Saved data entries
-----

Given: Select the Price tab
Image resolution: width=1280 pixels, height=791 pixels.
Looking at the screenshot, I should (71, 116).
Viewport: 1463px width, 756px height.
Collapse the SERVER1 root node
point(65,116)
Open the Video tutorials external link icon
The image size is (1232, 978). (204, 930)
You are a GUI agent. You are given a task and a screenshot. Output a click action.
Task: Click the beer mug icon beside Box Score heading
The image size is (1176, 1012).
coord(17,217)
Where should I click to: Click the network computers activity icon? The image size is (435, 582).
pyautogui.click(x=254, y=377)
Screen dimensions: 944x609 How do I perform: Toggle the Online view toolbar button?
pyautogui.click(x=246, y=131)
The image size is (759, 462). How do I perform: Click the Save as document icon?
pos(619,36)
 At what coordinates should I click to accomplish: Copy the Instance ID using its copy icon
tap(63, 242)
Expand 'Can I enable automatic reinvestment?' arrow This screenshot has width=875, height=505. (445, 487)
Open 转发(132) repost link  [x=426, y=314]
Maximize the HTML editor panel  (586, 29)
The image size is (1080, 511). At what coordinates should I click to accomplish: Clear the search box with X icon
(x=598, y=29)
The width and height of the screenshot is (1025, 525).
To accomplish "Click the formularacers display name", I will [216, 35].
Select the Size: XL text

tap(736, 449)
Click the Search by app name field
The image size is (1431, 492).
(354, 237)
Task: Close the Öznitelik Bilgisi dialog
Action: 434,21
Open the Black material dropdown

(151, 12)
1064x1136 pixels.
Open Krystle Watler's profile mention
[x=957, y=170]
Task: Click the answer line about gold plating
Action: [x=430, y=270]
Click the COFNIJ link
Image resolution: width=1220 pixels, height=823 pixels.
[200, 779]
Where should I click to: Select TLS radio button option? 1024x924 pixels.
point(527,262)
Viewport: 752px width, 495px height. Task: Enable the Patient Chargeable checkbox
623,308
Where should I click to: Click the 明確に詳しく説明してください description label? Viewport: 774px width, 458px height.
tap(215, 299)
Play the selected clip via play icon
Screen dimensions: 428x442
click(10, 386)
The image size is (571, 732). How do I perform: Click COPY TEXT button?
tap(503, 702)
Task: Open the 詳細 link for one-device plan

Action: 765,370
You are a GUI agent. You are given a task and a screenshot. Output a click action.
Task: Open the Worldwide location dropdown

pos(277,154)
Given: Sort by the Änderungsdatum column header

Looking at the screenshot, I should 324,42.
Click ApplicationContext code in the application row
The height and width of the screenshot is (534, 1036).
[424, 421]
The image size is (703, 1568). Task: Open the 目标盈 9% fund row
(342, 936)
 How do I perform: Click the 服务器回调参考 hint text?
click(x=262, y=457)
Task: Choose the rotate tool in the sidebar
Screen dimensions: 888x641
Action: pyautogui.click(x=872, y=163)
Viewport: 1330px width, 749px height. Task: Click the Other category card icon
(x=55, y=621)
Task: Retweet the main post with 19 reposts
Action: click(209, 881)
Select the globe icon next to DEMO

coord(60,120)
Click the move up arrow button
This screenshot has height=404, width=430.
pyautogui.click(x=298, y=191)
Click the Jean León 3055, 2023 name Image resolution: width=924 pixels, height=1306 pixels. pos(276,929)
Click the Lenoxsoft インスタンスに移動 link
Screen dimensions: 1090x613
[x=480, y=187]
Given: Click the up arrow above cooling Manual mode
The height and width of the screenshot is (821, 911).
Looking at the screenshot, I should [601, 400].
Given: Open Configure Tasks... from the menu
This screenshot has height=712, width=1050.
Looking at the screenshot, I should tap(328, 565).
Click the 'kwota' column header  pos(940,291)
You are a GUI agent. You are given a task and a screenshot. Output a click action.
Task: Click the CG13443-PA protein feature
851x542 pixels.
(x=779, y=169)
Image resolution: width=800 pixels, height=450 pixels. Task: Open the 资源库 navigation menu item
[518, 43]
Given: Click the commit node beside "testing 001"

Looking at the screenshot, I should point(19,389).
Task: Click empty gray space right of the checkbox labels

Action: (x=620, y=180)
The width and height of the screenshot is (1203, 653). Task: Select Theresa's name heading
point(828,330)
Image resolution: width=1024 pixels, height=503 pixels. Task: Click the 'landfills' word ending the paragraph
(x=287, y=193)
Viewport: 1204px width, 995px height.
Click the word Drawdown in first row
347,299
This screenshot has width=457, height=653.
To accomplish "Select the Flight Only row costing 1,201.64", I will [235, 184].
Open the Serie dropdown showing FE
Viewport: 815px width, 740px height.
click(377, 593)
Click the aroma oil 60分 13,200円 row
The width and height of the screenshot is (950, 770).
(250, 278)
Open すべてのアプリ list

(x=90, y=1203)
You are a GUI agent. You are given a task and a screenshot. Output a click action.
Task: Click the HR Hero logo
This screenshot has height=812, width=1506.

-----

**Exercise directions**
Output the line containing "This screenshot has width=457, height=653." and all lines after it to the end of the records, exactly as given.

**Finished exercise**
This screenshot has width=457, height=653.
To accomplish "Select the Flight Only row costing 1,201.64", I will [235, 184].
Open the Serie dropdown showing FE
Viewport: 815px width, 740px height.
click(377, 593)
Click the aroma oil 60分 13,200円 row
The width and height of the screenshot is (950, 770).
(250, 278)
Open すべてのアプリ list

(x=90, y=1203)
You are a GUI agent. You are given a task and a screenshot. Output a click action.
Task: Click the HR Hero logo
This screenshot has height=812, width=1506.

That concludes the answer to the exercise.